** INFORMATION follows **
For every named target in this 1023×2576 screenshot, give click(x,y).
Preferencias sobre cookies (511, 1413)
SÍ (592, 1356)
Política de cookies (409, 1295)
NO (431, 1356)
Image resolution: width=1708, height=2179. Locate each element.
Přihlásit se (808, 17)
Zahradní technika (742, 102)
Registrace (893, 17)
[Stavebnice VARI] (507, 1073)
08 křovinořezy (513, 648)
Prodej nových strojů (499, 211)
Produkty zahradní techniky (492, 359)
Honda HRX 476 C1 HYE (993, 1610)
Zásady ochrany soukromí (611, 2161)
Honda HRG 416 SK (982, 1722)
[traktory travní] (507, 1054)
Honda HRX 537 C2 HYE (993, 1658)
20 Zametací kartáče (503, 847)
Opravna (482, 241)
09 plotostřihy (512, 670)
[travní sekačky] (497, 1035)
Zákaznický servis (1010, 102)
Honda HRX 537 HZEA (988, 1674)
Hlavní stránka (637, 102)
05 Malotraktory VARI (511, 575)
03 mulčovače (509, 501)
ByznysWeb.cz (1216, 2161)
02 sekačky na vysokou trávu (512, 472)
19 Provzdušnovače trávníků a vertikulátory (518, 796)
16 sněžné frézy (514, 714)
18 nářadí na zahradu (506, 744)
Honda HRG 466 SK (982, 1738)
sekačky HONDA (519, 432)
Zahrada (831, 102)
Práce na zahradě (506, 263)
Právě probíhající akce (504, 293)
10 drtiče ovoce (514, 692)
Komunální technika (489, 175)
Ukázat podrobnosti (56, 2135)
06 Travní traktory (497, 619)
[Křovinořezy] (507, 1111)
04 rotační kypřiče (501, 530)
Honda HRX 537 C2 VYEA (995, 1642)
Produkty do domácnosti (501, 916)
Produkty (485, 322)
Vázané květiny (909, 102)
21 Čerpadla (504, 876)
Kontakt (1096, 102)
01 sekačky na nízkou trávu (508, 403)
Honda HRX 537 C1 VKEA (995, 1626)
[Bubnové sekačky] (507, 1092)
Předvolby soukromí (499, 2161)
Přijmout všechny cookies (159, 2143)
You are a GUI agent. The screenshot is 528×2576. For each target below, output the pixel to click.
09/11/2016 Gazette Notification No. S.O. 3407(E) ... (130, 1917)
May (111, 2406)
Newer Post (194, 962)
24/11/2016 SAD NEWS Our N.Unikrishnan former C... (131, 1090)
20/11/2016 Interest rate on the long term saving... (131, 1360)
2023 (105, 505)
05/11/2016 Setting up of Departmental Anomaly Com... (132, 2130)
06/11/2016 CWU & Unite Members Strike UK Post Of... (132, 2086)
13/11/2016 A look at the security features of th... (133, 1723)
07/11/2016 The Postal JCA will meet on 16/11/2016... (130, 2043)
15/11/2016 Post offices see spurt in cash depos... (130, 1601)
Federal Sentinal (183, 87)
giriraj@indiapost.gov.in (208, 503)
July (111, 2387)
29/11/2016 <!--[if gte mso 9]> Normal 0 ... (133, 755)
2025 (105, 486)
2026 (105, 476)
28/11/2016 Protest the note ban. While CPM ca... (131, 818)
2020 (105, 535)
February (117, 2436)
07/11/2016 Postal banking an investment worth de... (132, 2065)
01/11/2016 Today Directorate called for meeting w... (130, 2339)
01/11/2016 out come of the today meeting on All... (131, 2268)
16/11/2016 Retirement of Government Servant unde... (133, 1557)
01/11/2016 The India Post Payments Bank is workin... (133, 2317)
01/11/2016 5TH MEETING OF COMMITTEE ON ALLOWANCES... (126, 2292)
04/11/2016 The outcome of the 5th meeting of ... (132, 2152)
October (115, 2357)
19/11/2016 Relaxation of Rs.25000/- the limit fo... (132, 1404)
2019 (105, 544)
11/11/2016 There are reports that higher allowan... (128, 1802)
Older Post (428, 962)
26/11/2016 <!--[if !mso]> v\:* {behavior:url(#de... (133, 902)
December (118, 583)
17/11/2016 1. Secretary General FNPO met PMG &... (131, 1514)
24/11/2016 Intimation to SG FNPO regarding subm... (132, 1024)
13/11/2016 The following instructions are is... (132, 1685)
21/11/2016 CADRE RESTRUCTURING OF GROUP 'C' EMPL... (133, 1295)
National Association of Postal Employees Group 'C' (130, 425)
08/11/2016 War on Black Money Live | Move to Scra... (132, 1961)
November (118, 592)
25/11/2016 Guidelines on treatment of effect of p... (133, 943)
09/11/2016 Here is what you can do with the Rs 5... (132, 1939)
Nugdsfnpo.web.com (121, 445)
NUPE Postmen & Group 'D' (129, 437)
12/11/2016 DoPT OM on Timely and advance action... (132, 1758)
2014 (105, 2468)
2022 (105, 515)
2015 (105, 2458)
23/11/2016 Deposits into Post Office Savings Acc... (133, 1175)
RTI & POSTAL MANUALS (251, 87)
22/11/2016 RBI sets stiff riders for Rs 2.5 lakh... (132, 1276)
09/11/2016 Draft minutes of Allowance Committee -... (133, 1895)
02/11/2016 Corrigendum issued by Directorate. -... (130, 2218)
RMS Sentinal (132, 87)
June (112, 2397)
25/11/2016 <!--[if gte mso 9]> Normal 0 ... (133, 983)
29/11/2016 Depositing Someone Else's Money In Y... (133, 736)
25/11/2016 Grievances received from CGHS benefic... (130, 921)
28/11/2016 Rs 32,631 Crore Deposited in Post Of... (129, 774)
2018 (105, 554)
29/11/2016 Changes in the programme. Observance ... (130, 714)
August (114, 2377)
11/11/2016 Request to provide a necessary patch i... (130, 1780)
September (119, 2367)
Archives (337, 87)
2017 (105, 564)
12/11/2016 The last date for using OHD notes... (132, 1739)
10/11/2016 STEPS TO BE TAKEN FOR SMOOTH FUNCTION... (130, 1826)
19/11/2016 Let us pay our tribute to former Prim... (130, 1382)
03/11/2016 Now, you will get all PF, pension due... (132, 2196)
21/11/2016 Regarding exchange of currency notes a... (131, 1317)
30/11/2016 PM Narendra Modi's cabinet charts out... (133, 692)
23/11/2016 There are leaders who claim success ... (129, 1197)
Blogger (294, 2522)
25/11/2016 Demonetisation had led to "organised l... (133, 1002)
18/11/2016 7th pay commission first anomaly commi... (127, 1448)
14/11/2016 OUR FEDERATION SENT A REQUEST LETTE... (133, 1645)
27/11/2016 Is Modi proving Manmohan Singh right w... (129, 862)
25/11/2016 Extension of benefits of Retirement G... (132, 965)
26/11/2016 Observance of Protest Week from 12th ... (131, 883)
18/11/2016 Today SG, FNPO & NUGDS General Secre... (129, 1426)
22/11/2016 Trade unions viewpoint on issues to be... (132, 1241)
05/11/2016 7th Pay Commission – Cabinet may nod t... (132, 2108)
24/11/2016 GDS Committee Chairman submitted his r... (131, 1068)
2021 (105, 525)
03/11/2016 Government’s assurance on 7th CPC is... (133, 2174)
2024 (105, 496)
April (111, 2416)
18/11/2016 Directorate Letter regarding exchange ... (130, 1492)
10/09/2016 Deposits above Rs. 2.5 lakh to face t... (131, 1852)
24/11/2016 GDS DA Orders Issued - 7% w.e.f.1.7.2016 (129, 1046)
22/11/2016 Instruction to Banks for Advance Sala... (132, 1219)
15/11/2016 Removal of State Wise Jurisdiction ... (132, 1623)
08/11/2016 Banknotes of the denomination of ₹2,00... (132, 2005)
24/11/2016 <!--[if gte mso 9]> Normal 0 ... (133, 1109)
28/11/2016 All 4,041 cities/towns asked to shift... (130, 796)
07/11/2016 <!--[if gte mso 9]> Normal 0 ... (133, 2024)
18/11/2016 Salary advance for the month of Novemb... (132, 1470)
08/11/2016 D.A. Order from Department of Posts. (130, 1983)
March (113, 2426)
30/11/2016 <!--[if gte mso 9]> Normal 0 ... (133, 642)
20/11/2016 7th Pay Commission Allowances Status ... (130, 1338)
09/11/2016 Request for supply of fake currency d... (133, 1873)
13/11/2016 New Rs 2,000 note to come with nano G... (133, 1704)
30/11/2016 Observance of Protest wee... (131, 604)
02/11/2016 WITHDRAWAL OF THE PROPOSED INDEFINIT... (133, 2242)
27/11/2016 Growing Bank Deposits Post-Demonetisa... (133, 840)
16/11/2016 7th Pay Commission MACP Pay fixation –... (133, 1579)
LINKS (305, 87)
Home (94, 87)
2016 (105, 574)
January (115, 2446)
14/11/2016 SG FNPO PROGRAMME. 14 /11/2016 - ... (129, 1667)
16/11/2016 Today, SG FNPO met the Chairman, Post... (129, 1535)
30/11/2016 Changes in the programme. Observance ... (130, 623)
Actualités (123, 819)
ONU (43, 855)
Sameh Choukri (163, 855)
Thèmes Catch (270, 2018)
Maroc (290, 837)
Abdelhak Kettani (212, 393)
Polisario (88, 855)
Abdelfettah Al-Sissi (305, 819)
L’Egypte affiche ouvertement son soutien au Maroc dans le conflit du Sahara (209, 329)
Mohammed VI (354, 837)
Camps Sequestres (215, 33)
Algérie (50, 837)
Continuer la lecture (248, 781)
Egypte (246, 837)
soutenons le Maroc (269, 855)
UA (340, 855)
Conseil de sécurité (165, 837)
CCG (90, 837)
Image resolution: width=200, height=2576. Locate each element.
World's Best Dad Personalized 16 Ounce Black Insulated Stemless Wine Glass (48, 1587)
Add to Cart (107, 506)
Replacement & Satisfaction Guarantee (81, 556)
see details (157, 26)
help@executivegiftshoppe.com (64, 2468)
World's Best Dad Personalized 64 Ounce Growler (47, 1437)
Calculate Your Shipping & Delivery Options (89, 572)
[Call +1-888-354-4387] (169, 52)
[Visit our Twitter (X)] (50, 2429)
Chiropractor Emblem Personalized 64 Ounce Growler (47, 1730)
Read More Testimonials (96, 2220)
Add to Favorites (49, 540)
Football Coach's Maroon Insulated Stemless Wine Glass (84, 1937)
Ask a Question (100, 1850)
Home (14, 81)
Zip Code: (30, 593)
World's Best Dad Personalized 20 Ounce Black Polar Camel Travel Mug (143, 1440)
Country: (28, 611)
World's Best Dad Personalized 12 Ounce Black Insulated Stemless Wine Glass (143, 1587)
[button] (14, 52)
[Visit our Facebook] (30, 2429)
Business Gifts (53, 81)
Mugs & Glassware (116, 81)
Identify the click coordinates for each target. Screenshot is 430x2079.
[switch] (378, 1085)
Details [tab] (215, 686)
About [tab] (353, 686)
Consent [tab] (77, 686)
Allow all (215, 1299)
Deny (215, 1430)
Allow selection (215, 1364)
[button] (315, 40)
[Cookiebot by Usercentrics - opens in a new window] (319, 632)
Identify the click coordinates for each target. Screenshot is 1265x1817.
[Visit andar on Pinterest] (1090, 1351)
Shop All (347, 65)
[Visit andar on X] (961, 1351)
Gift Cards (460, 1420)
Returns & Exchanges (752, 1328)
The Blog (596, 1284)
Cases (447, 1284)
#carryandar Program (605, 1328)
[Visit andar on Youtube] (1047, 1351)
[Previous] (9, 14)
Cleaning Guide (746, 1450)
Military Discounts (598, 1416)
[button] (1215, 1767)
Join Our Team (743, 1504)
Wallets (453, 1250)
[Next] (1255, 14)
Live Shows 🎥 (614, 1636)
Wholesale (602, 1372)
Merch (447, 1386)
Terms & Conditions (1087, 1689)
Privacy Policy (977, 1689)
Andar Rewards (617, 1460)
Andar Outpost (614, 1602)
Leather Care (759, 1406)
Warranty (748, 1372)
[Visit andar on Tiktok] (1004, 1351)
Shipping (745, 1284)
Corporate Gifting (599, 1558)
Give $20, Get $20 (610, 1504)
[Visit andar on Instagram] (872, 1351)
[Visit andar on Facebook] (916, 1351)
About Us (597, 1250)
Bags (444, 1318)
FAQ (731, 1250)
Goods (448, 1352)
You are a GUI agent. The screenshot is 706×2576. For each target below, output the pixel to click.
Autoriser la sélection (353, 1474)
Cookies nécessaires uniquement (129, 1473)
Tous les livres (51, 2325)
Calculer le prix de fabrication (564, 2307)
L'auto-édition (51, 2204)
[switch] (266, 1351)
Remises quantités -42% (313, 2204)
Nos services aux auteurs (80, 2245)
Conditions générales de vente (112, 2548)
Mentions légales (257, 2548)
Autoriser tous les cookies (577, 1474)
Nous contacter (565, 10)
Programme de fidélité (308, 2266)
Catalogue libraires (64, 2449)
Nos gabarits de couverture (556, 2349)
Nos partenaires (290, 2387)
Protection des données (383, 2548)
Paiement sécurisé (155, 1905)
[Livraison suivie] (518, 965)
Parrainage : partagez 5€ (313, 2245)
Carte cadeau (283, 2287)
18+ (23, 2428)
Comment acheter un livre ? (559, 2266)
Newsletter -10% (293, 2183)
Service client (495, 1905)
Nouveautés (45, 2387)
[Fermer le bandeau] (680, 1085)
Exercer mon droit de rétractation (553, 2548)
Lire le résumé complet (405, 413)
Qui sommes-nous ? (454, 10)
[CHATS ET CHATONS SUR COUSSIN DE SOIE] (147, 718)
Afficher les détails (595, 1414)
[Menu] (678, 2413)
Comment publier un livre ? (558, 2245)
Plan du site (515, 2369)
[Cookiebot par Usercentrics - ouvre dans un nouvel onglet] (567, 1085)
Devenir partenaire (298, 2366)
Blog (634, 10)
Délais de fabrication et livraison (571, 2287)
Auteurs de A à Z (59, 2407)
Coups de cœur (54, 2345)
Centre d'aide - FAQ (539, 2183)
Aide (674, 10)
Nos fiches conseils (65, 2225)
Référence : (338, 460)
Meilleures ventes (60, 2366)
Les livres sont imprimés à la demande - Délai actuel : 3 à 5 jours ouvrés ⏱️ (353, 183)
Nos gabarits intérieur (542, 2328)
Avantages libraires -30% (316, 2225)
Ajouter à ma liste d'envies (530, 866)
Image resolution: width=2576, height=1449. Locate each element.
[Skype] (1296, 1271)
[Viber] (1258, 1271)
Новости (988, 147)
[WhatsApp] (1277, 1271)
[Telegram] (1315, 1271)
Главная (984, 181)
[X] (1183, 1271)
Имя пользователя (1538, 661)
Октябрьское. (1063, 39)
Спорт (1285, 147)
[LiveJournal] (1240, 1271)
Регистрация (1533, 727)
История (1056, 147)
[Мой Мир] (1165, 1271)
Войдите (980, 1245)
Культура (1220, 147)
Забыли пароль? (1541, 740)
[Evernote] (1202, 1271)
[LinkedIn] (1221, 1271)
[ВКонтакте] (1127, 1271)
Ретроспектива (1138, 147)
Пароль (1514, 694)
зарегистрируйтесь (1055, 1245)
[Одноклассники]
** End of INFORMATION **
§ TRY IT: The reply should hold only the lines from the first line of the listing above through the line with "13/11/2016 A look", each copied exactly.

§ ANSWER SPACE:
For every named target in this 1023×2576 screenshot, give click(x,y).
Preferencias sobre cookies (511, 1413)
SÍ (592, 1356)
Política de cookies (409, 1295)
NO (431, 1356)
Image resolution: width=1708, height=2179. Locate each element.
Přihlásit se (808, 17)
Zahradní technika (742, 102)
Registrace (893, 17)
[Stavebnice VARI] (507, 1073)
08 křovinořezy (513, 648)
Prodej nových strojů (499, 211)
Produkty zahradní techniky (492, 359)
Honda HRX 476 C1 HYE (993, 1610)
Zásady ochrany soukromí (611, 2161)
Honda HRG 416 SK (982, 1722)
[traktory travní] (507, 1054)
Honda HRX 537 C2 HYE (993, 1658)
20 Zametací kartáče (503, 847)
Opravna (482, 241)
09 plotostřihy (512, 670)
[travní sekačky] (497, 1035)
Zákaznický servis (1010, 102)
Honda HRX 537 HZEA (988, 1674)
Hlavní stránka (637, 102)
05 Malotraktory VARI (511, 575)
03 mulčovače (509, 501)
ByznysWeb.cz (1216, 2161)
02 sekačky na vysokou trávu (512, 472)
19 Provzdušnovače trávníků a vertikulátory (518, 796)
16 sněžné frézy (514, 714)
18 nářadí na zahradu (506, 744)
Honda HRG 466 SK (982, 1738)
sekačky HONDA (519, 432)
Zahrada (831, 102)
Práce na zahradě (506, 263)
Právě probíhající akce (504, 293)
10 drtiče ovoce (514, 692)
Komunální technika (489, 175)
Ukázat podrobnosti (56, 2135)
06 Travní traktory (497, 619)
[Křovinořezy] (507, 1111)
04 rotační kypřiče (501, 530)
Honda HRX 537 C2 VYEA (995, 1642)
Produkty do domácnosti (501, 916)
Produkty (485, 322)
Vázané květiny (909, 102)
21 Čerpadla (504, 876)
Kontakt (1096, 102)
01 sekačky na nízkou trávu (508, 403)
Honda HRX 537 C1 VKEA (995, 1626)
[Bubnové sekačky] (507, 1092)
Předvolby soukromí (499, 2161)
Přijmout všechny cookies (159, 2143)
You are a GUI agent. The screenshot is 528×2576. For each target below, output the pixel to click.
09/11/2016 Gazette Notification No. S.O. 3407(E) ... (130, 1917)
May (111, 2406)
Newer Post (194, 962)
24/11/2016 SAD NEWS Our N.Unikrishnan former C... (131, 1090)
20/11/2016 Interest rate on the long term saving... (131, 1360)
2023 (105, 505)
05/11/2016 Setting up of Departmental Anomaly Com... (132, 2130)
06/11/2016 CWU & Unite Members Strike UK Post Of... (132, 2086)
13/11/2016 A look at the security features of th... (133, 1723)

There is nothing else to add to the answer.